Verstrickungen

Der von Manfred Görtemaker und Christoph Safferling herausgegebene Band „Die Rosenburg. Das Bundesministerium der Justiz und die NS-Vergangenheit“ legt eine „Bestandsaufnahme“ vor

Von H.-Georg LützenkirchenRSS-Newsfeed neuer Artikel von H.-Georg Lützenkirchen

Besprochene Bücher / Literaturhinweise

Man kann es als Beleg dafür sehen, dass im Verlauf der Geschichte nichts vergessen wird. Man kann es aber auch kritischer sehen und fragen: warum erst jetzt? Setzt man also die Gründung der Bundesrepublik Deutschland als Datum, dann hat es mehr als 50 Jahre gedauert, bis endlich auch die Justiz daran geht, ihre nationalsozialistische Vergangenheit aufzuarbeiten. 2012 jedenfalls setzte die Bundesjustizministerin Sabine Leutheusser-Schnarrenberger eine „Unabhängige Wissenschaftliche Kommission beim Bundesministerium der Justiz zur Aufarbeitung der NS-Vergangenheit“ ein. Der Auftrag: eine „zeithistorische Untersuchung der personellen und damit fachlich-politischen Kontinuität des nationalsozialistischen Deutschlands in das Regierungshandeln des Bundesministeriums der Justiz in der Nachkriegszeit der fünfziger und sechziger Jahre“ durchzuführen. Im April des Jahres trat die Unabhängige Kommission mit einem Symposium erstmals vor eine größere Öffentlichkeit: „Die Rosenburg. Das Bundesministerium der Justiz und sein Umgang mit der NS-Vergangenheit“. Die Beiträge dieser Veranstaltung versammelt nun als eine Art „Bestandsaufnahme“ der von Manfred Görtemaker und Christoph Safferling herausgegebene Band mit dem leicht veränderten Titel: „Die Rosenburg. Das Bundesministerium der Justiz und die NS-Vergangenheit“.

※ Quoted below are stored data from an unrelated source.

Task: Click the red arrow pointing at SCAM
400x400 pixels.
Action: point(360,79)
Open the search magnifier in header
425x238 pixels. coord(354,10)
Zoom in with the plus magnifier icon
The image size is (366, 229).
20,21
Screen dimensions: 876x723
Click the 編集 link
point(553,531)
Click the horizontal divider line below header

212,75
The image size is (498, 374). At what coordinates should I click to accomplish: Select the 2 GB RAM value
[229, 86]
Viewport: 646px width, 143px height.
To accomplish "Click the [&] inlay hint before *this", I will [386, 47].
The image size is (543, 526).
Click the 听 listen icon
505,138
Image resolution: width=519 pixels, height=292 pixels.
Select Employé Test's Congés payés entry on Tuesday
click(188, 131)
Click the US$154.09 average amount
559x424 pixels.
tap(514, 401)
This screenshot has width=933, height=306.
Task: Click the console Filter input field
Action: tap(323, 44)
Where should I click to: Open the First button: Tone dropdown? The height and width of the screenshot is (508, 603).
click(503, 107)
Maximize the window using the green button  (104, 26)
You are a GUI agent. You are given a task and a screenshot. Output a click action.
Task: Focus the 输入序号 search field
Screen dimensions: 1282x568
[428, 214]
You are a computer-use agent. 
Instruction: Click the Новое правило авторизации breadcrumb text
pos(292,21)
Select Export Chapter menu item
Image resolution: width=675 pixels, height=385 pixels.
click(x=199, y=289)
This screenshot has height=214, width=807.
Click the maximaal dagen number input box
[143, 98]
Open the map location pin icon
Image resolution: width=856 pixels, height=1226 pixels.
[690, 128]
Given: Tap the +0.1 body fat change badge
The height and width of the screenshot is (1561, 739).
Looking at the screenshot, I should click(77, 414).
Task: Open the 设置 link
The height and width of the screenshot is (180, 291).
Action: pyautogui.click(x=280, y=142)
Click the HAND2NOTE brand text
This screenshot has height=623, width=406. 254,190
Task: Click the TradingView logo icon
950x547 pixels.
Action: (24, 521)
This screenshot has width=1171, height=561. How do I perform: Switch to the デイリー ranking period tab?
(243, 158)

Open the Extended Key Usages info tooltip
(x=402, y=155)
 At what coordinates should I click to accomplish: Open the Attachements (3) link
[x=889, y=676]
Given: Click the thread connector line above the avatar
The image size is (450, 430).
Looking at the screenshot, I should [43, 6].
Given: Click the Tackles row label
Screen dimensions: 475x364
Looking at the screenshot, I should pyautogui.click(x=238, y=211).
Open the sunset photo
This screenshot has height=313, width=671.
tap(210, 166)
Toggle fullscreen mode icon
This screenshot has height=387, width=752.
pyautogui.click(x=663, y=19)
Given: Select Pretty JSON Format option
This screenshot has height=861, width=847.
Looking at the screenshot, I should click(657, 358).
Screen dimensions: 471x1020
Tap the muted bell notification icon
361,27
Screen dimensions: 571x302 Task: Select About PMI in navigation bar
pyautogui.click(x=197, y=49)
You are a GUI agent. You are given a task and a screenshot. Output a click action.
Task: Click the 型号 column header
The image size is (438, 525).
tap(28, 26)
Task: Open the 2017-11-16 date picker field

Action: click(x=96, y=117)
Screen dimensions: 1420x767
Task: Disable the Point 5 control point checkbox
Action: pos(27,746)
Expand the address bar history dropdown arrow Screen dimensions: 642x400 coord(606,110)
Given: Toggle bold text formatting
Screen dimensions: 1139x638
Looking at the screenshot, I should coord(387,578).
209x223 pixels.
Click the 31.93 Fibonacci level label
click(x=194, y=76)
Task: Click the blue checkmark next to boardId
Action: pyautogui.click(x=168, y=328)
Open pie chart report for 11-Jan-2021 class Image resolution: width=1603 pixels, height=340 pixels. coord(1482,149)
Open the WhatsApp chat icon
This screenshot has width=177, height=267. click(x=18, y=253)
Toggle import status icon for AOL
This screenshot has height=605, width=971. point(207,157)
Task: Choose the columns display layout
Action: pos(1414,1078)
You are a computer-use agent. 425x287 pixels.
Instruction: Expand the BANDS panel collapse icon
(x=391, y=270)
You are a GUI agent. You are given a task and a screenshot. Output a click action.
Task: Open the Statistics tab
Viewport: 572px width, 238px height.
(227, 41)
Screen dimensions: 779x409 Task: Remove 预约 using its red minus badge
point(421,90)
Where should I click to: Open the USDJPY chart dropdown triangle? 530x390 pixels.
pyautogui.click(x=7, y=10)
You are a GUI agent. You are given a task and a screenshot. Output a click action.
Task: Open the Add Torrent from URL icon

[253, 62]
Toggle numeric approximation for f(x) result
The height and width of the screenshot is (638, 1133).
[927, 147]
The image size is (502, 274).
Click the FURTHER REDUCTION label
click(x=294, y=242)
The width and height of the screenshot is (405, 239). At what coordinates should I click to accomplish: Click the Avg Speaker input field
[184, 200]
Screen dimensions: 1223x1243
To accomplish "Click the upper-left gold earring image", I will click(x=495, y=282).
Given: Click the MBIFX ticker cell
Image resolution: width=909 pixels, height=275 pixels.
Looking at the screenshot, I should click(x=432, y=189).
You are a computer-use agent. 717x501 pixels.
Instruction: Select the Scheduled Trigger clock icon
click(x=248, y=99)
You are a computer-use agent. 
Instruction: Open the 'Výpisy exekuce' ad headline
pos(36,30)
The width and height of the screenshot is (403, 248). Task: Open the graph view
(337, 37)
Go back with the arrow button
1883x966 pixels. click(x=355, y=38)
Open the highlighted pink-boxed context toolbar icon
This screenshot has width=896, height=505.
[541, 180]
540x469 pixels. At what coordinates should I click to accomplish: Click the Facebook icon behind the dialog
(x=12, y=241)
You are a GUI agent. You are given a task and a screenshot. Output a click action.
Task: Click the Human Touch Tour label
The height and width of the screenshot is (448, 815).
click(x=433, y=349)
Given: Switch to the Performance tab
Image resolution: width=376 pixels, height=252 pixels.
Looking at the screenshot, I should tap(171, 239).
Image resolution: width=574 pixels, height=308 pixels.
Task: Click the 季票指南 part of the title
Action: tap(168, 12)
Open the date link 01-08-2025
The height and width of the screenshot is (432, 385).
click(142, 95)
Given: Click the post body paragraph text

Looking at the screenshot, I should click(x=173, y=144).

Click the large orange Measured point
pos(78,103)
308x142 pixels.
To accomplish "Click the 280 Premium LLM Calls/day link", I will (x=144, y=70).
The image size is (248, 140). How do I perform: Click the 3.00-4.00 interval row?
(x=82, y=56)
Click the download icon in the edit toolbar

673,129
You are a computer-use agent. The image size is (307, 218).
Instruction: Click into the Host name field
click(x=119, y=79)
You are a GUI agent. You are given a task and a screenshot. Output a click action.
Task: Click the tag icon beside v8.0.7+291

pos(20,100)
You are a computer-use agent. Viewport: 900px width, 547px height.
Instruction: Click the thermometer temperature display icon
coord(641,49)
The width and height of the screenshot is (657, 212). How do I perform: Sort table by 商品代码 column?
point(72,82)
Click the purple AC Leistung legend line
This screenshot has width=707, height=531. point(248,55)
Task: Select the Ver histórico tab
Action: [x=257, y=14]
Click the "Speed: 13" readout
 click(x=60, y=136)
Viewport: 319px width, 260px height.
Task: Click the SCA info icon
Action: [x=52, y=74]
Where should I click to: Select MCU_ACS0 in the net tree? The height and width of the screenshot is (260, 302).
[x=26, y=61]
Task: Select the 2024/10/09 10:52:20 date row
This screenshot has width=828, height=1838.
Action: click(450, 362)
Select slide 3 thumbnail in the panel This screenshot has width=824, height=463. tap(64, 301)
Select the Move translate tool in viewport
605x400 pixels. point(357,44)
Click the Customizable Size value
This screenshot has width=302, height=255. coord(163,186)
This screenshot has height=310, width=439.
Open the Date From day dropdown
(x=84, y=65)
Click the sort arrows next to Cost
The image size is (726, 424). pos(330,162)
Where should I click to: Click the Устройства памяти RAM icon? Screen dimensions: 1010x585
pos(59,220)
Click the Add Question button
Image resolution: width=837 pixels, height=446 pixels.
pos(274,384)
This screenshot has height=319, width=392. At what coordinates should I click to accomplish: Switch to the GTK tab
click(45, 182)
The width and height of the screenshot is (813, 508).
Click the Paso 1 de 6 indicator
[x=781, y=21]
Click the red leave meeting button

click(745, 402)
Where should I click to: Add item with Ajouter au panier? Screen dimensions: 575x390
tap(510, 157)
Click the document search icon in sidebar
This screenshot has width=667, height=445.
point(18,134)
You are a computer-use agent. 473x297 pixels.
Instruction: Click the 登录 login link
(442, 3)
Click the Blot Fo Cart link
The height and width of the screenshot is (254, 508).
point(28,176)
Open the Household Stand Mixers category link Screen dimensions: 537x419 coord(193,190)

Von 1950 bis 1973 war das Bundesministerium der Justiz in der „Rosenburg“ untergebracht, ein im 19. Jahrhundert im Bonner Stadtteil Kessenich errichteter, neoromanischer Bau. Vom „Geist der Rosenburg“ war noch Anfang der 1990er-Jahre, als der Umzug der Regierung nach Berlin beschlossen war, und die Beschäftigten des Ministeriums nostalgische Rückschau auf die ,alten Zeiten‘ hielten, die Rede. Gemeint war damit auch jener Geist der frühen Bundesrepublik, als man im Haus „Wert darauf [legte], unpolitisch zu sein, sich am Tagesgezänk nicht zu beteiligen“, wie es in einer internen Festschrift zu lesen war. Man stand zusammen nach dem „Schrecken der durchlebten Vergangenheit“ und „alle gelobten sich heilig, daß es nie wieder zu einem solchen Verfall des Rechtes und des Staates kommen dürfe“. Kein Nachdenken darüber, dass unter den ,heilig gelobenden’  Juristen im Hause nicht wenige waren, die nur wenige Jahre zuvor noch eifrig mitgewirkt hatten am Verfall des Rechtes. Indes konnte man sich in den 1950er-Jahren eine solch idealisierte Betrachtung leisten. Sie ging konform mit einer allgemeinen Stimmung in der Republik. Eine Aufarbeitung der Vergangenheit stand nicht an. Wohl aber der Wiederaufbau. Und den störten Ärgernisse wie die sogenannte „Braunbuch-Kampagne“ aus der DDR: seit 1955 kamen von dort Informationen, die belastendes Material aus der NS-Zeit über viele in der Bundesrepublik wieder aktive Juristen (und andere führende Personen in Wirtschaft und Politik ) enthielten. Gern hätte man die Kampagne als ,Ostpropaganda‘ abgetan, aber die Informationen waren korrekt – und hatten schließlich auch Folgen. Spektakulär war der Fall des Generalbundesanwaltes Wolfgang Fraenkel, der 1962 nur wenige Wochen nach seiner Ernennung aufgrund der gegen ihn aus der DDR erhobenen Vorwürfe sein Amt wieder aufgeben musste – und dass, obwohl er nach wie vor Rückhalt in der Juristenzunft genoss.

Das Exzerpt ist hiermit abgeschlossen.